Cuauhtémoc Blas
Oaxaca vivió en los primeros días de marzo una mini glasnot en los disminuidos Colegios de Bachilleres, otrora bachilleratos de calidad, cuando legiones de alumnas salieron a denunciar de acoso sexual a sus profesores, en un escándalo que ocupó la atención de medios y sociedad. Días después esto que pasó en planteles de los Valles Centrales, se replicó en otras regiones, Mixteca e Istmo de Tehuantepec.
Sin embargo, no podemos ser incautos o inocentes, sobre todo luego de averiguar los detalles, en algunos casos, pues, como dicen, el diablo está en los detalles. Y en el COBAO no es precisamente satanás quien maniobra para deshacerse de su adversario, sino un par de decididos priistas.

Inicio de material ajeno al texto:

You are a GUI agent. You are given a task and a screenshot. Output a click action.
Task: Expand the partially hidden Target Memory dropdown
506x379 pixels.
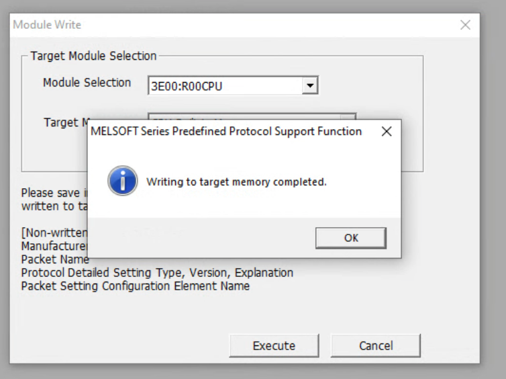348,116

Los escándalos exhibieron las omisiones y complicidades de directivos y sindicato con su clientela, priista o sindical. Profesores protegidos por ambas partes, acusados de acosar a alumnas y/ o vender calificaciones. Viejas denuncias de padres de familia dan testimonio de esa complicidad e inacción de la dirección general. Una de éstas en poder de quien escribe. Pero ya que eran exhibidos y desprestigiados un poquito más, también ellos decidieron aprovechar ese río revuelto.